__Brief a__:
Answer these about the Fraud-Detection-System page, one per line:
(i) What positive rate does the PaySim dataset have?
(ii) What threshold marks the deployment operating point?
(iii) What Brier score is the XGBoost classifier calibrated to?

__Excerpt__:
Fraud-Detection-System

Mobile-money fraud classifier on PaySim — XGBoost at 99.11% precision and 96.88% recall on a 132K time-based holdout.

Why?

Mobile-money fraud is a precision problem, not an accuracy problem. The PaySim dataset has a 0.13% positive rate; a model that says "not fraud" every time scores 99.87% accuracy and catches zero fraud. Production fraud-ops workflows freeze customer funds on a flag, so false positives carry direct trust and regulatory cost. This repo builds a classifier honest about that trade-off: precision is held at or above 99% and the model is evaluated on a strict time-based holdout — no future-state leakage.

Features

📈 XGBoost classifier calibrated to a Brier score of 0.0005 (vs. random baseline ~0.0204)
🎯 99.11% precision / 96.88% recall at the deployment operating point (threshold 0.9989)

__Data shown__:
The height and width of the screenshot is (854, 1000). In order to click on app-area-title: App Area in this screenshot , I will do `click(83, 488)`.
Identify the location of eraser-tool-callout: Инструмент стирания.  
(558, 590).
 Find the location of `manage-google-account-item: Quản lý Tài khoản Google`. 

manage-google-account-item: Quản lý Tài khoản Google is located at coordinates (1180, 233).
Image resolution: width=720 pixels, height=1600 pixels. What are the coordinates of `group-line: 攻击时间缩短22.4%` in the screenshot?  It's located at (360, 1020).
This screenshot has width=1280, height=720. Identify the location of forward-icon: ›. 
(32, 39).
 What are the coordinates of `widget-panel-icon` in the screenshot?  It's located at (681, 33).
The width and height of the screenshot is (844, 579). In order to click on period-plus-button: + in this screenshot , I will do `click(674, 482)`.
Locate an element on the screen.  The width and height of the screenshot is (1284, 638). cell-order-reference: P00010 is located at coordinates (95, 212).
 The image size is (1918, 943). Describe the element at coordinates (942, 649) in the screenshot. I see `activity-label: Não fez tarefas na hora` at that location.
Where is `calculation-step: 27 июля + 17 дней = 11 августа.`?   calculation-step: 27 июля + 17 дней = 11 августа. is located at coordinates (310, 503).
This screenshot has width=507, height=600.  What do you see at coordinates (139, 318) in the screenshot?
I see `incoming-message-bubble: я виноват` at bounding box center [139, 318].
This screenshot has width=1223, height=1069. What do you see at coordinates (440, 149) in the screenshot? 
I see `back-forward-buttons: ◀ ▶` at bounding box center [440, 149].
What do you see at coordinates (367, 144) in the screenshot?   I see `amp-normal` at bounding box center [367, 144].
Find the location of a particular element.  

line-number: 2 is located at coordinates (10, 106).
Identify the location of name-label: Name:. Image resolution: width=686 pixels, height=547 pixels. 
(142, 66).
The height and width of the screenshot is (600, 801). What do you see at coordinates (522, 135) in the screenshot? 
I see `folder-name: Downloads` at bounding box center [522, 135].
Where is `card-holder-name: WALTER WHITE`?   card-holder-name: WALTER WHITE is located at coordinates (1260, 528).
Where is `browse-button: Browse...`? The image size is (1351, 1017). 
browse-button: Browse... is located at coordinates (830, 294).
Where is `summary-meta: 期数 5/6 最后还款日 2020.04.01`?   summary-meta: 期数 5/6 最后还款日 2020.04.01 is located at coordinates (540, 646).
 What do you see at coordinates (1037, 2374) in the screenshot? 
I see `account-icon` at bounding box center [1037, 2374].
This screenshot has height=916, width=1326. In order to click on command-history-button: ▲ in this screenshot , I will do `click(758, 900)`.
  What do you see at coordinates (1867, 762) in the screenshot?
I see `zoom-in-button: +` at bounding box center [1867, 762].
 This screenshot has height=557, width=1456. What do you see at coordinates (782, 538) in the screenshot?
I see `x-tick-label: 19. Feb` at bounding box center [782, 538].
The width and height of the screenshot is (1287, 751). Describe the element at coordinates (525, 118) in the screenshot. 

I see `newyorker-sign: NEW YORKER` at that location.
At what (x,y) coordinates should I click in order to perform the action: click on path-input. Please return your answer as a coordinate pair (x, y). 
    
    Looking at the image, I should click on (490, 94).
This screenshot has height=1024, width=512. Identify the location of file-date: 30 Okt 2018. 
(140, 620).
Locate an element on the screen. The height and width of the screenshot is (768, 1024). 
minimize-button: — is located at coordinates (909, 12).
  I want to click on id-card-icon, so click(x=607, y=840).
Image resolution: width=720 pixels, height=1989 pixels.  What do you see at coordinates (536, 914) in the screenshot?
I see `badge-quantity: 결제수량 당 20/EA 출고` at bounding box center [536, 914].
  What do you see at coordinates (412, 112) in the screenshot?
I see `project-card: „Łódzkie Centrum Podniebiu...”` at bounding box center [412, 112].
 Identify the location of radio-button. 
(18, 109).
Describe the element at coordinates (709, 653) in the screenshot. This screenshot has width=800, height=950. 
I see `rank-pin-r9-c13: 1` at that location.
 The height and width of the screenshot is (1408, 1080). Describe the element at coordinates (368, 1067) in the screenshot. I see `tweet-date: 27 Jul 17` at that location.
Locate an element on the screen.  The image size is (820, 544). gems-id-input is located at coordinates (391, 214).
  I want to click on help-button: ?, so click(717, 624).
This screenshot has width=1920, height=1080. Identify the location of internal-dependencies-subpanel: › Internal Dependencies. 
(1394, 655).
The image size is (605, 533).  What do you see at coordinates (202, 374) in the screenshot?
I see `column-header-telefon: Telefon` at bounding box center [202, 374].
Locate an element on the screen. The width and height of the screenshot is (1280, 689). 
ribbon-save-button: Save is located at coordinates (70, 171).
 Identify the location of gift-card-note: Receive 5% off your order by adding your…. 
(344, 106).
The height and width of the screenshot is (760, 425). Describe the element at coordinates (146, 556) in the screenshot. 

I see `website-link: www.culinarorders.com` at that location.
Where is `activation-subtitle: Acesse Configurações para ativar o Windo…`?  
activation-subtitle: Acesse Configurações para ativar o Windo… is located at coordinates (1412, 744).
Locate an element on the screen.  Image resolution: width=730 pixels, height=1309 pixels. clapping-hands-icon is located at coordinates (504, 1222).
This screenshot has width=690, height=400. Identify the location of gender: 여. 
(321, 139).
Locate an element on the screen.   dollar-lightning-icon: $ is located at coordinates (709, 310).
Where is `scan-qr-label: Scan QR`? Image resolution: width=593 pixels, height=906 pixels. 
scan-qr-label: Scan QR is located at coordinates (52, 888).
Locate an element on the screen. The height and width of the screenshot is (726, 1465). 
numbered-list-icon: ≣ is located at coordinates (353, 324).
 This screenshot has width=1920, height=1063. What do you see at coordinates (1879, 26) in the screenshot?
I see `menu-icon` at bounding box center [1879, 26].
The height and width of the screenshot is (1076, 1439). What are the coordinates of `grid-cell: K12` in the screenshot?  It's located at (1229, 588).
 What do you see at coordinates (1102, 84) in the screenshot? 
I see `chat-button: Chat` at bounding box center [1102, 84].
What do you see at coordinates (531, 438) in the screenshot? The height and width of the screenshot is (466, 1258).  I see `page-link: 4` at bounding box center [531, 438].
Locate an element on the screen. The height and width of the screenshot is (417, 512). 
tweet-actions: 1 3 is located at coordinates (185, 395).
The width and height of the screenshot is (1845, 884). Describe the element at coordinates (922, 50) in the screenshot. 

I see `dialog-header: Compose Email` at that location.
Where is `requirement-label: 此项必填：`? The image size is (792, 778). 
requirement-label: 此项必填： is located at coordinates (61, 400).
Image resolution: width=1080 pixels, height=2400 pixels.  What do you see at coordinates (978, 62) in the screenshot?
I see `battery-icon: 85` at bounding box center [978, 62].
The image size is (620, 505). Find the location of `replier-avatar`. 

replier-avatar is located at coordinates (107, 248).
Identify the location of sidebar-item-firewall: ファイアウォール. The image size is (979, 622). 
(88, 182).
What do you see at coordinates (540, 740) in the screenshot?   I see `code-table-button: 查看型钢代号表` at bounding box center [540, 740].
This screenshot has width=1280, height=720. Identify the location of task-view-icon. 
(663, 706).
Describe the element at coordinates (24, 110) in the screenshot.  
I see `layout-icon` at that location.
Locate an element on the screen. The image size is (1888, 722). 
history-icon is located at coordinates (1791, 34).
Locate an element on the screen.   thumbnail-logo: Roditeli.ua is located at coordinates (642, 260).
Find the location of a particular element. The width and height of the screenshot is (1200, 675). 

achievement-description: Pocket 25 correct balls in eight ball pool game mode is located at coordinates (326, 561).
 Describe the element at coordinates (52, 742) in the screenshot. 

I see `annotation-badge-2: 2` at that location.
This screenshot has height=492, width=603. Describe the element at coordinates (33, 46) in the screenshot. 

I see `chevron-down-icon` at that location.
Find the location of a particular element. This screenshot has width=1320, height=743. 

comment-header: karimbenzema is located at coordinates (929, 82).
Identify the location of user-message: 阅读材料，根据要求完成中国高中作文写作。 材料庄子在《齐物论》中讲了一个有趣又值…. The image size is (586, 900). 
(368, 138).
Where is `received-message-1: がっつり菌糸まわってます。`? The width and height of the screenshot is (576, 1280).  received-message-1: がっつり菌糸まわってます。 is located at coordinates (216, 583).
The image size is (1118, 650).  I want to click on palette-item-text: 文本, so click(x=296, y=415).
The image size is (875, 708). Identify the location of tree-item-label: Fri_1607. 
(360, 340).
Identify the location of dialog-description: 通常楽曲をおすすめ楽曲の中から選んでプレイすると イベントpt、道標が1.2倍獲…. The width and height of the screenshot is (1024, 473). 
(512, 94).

__Brief b__: Pick out every line in the records that contains the string "Acesse", and copy each one.

__Answer area a__:
(i) 0.13%
(ii) 0.9989
(iii) 0.0005

__Answer area b__:
Where is `activation-subtitle: Acesse Configurações para ativar o Windo…`?  
activation-subtitle: Acesse Configurações para ativar o Windo… is located at coordinates (1412, 744).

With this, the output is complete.